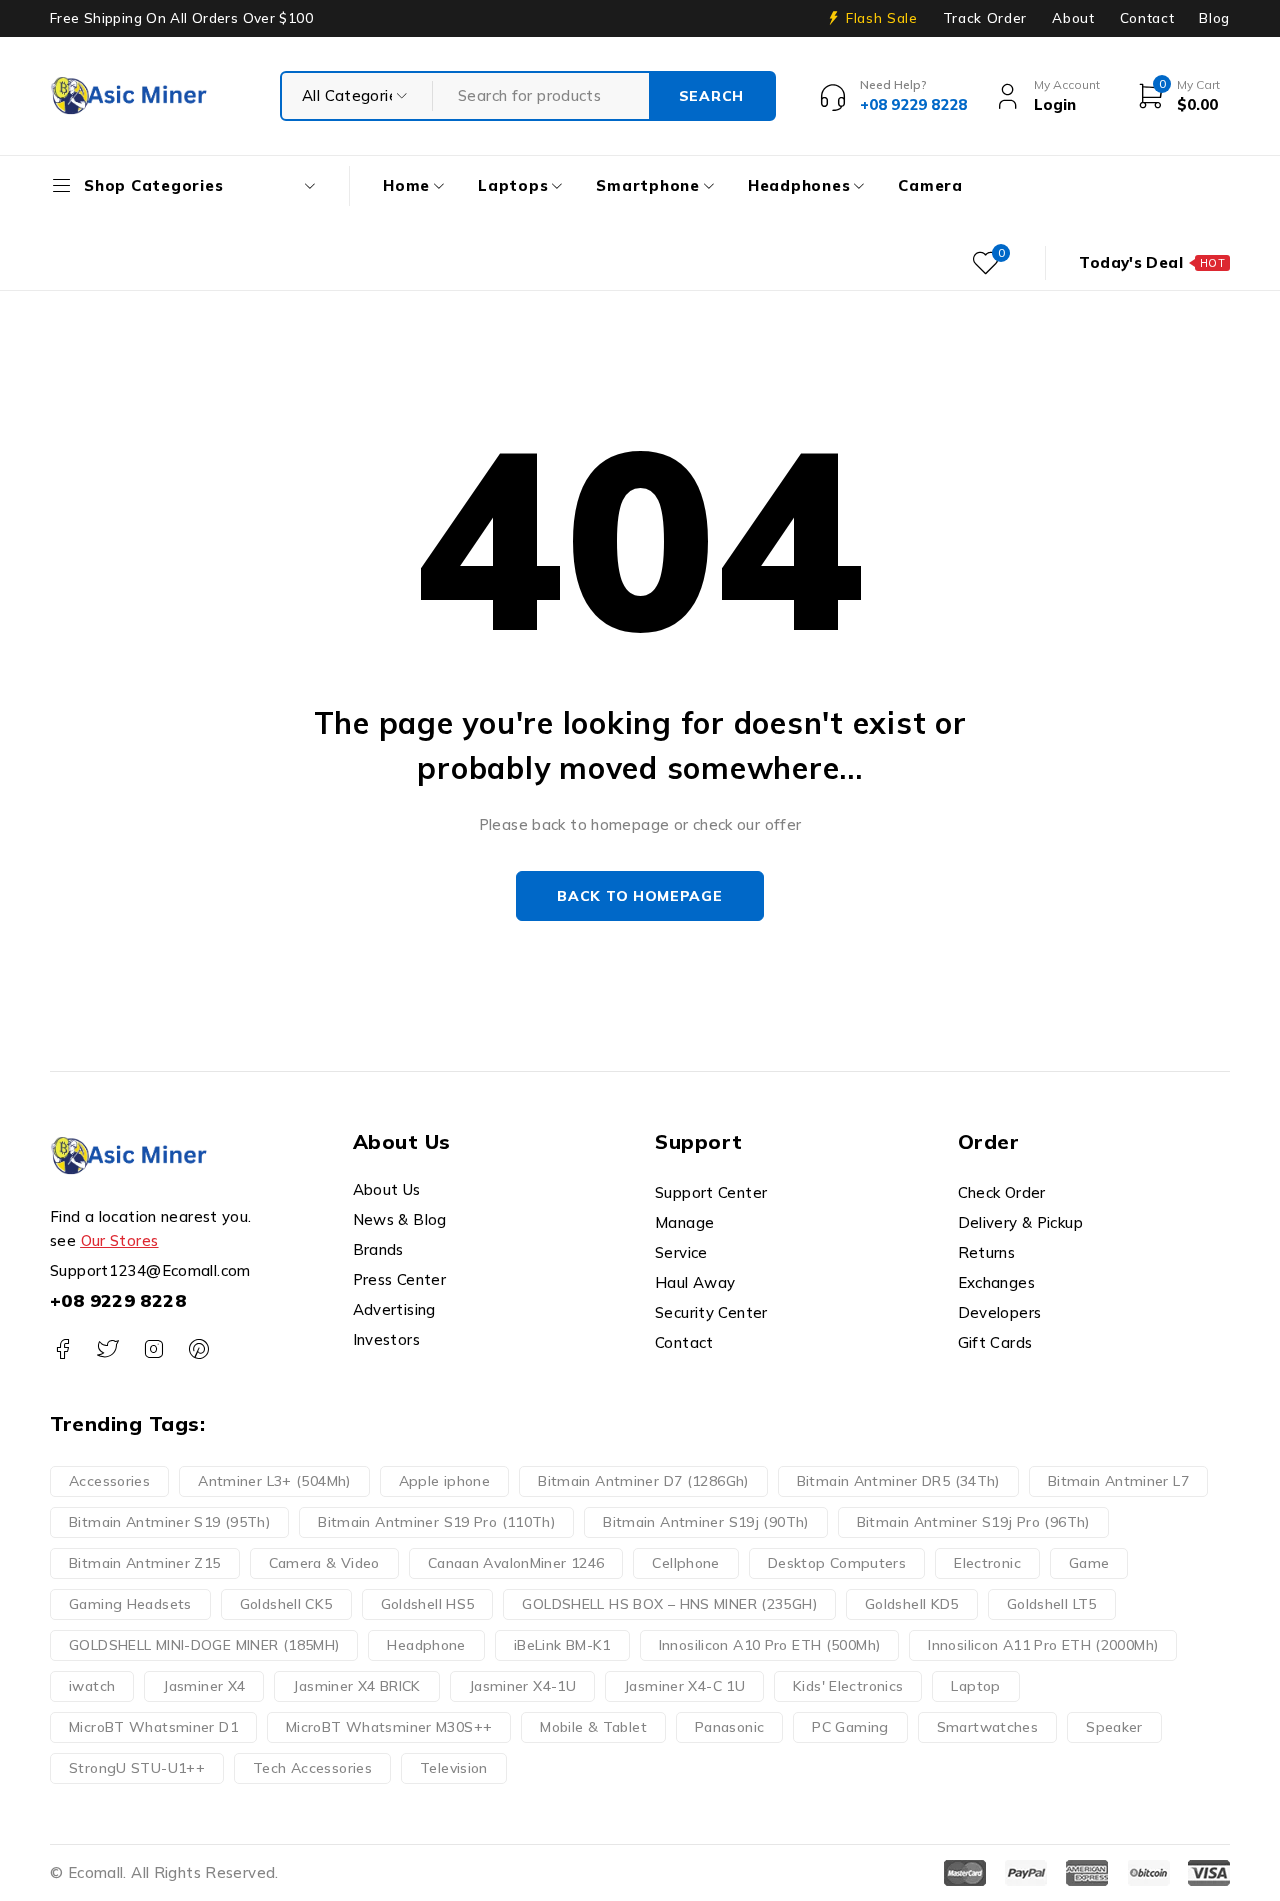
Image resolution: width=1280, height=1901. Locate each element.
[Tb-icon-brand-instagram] (153, 1349)
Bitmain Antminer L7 (1118, 1481)
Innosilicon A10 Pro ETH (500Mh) (770, 1645)
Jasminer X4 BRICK (356, 1686)
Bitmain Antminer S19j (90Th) (706, 1522)
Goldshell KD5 (912, 1604)
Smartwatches (988, 1727)
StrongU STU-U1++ (137, 1768)
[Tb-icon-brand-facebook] (62, 1349)
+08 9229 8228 (118, 1300)
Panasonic (729, 1727)
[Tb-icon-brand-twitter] (107, 1349)
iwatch (92, 1686)
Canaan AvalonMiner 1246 (516, 1563)
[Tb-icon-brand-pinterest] (198, 1349)
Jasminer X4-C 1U (684, 1686)
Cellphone (685, 1563)
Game (1089, 1563)
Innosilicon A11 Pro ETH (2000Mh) (1043, 1645)
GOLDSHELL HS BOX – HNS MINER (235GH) (669, 1604)
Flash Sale (882, 18)
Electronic (987, 1563)
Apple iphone (445, 1481)
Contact (1147, 18)
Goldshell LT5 (1052, 1604)
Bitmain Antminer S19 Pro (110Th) (436, 1522)
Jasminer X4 (204, 1686)
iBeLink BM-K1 (562, 1645)
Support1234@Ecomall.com (150, 1270)
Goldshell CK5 (286, 1604)
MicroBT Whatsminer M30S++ (389, 1727)
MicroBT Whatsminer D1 (153, 1727)
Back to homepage (639, 896)
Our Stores (120, 1240)
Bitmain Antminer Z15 (145, 1563)
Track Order (985, 18)
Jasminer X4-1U (522, 1686)
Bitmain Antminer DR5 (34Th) (898, 1481)
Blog (1214, 18)
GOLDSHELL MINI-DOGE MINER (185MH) (204, 1645)
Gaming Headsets (130, 1604)
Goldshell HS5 (428, 1604)
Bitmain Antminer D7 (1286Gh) (643, 1481)
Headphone (426, 1645)
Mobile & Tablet (593, 1727)
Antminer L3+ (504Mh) (274, 1481)
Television (454, 1768)
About (1073, 18)
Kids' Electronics (848, 1686)
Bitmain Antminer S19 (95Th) (169, 1522)
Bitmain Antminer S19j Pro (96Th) (973, 1522)
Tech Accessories (312, 1768)
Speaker (1114, 1727)
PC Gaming (850, 1727)
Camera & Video (324, 1563)
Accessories (109, 1481)
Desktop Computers (837, 1563)
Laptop (975, 1686)
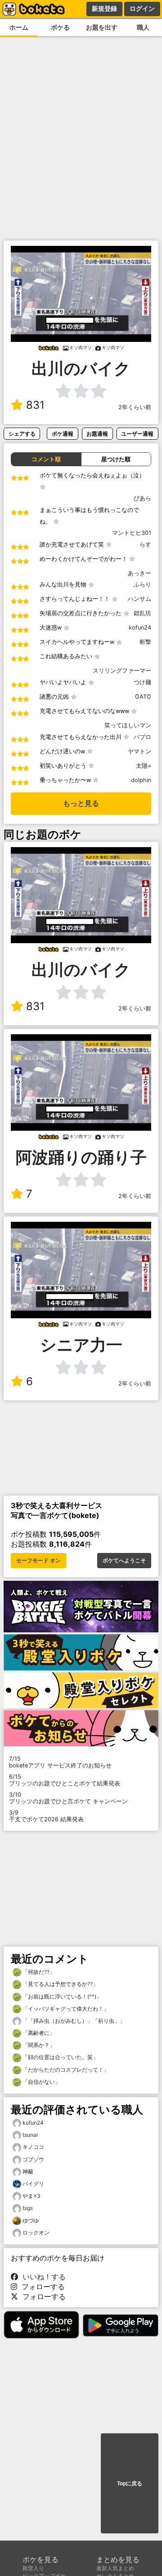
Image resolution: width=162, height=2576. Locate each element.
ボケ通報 (62, 434)
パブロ (142, 737)
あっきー (139, 573)
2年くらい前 (134, 407)
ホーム (18, 27)
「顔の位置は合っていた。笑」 (59, 2057)
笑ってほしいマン (127, 725)
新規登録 (104, 8)
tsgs (27, 2207)
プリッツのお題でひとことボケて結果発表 (64, 1780)
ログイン (142, 8)
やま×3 (31, 2195)
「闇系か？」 (38, 2045)
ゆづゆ (30, 2220)
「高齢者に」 (38, 2032)
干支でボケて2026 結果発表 (46, 1816)
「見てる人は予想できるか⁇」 (59, 1984)
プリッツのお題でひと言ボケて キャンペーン (68, 1798)
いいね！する (42, 2276)
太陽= (143, 765)
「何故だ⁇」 (38, 1971)
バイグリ (33, 2183)
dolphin (141, 780)
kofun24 (140, 627)
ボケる (60, 27)
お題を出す (101, 27)
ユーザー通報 (137, 434)
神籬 (27, 2171)
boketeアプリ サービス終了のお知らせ (60, 1762)
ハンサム (139, 598)
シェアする (22, 434)
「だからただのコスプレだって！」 (65, 2069)
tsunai (30, 2134)
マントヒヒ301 (131, 532)
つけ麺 (142, 682)
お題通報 (97, 434)
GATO (143, 696)
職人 (143, 27)
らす (145, 544)
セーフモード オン (38, 1560)
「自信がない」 (40, 2081)
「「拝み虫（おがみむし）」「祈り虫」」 (73, 2020)
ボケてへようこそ (124, 1560)
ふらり (142, 584)
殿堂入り (33, 2568)
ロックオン (36, 2232)
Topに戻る (129, 2483)
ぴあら (142, 498)
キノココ (33, 2146)
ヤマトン (139, 751)
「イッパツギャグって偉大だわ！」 (65, 2008)
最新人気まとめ (115, 2568)
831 (35, 404)
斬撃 (145, 642)
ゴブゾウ (33, 2159)
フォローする (41, 2286)
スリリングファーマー (122, 670)
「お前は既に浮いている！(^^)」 (61, 1996)
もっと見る (81, 803)
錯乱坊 (142, 613)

○ ○ ○ ○ ○

§ WHAT YOU ARE ASKED TO DO
When you reach the line in the material above that holds "ログイン (142, 8)", begin reproducing lines exactly, and stop after the line that holds "バイグリ (33, 2183)".

§ WRITTEN REPLY
ログイン (142, 8)
やま×3 (31, 2195)
「闇系か？」 (38, 2045)
ゆづゆ (30, 2220)
「高齢者に」 (38, 2032)
干支でボケて2026 結果発表 (46, 1816)
「見てる人は予想できるか⁇」 (59, 1984)
プリッツのお題でひと言ボケて キャンペーン (68, 1798)
いいね！する (42, 2276)
太陽= (143, 765)
「何故だ⁇」 (38, 1971)
バイグリ (33, 2183)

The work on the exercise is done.